Cider Musings

Yeasts and Alcohol

I asked myself a question a while ago; "why do some yeasts, alone of living organisms, produce ethanol"? Of all the animal and plant and fungi taxa only few yeasts do so. Despite this many animals and insects use ethanol. Humans, such as ourselves at TeePee Cider make cider with 8% ethanol. Others make bread, wine and beer. With the help of Saccharomycetes cerevisiae yeast.  The earliest breads and beer made seem to have a common ancestor on a gruel circa 5000BCE in the Fertile Crescent of the Middle East using this yeast.

The fruit fly is another organism that uses ethanol, and other primates and many other animals consume ethanol to some degree.

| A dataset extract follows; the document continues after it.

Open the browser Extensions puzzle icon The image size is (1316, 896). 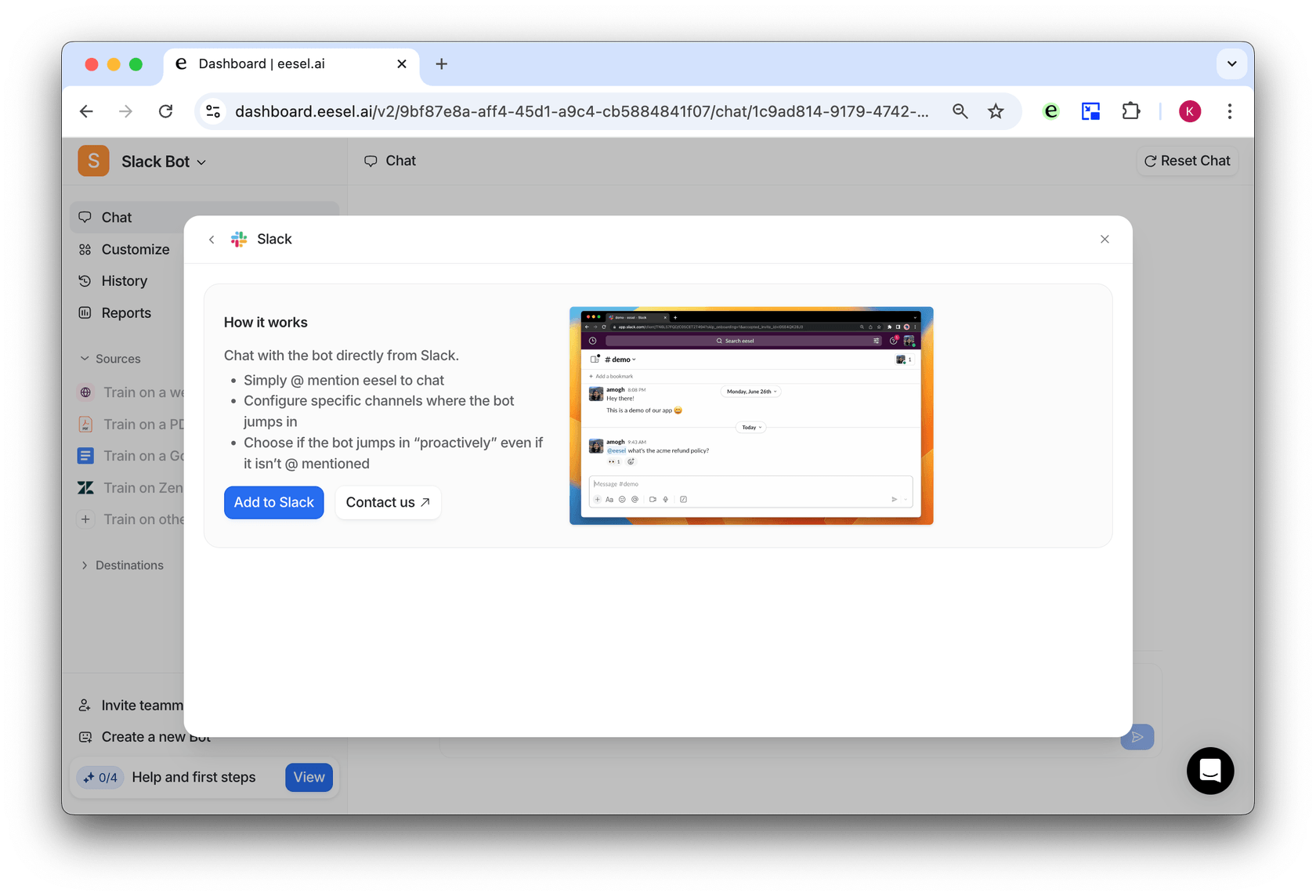click(x=1130, y=111)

In nature, ethanol is made primarily by S. cerevisiae yeast. To do this yeasts have the enzyme alcohol dehydrogenase enzyme, ADH1  and  have been producing ethanol since angiosperms first began producing sugar-rich fruits, sap, and nectar in the Cretaceous age approximately 100 million years ago. This seems counter intuitive. Why when you can use oxygen to completely oxidise glucose to CO2  would you not? Ethanol still has energy left in the remaining C-C bond that could be utilised. The accepted wisdom or reason  is that it creates an environment that suppresses other living organisms like bacteria. Bacteria  in most circumstances, including those of ripe fruit reproduce much faster than yeast and would win the ecological competition for this resource if the reproduction rate was the major factor determining success. But is this the cause or a happy coincidence?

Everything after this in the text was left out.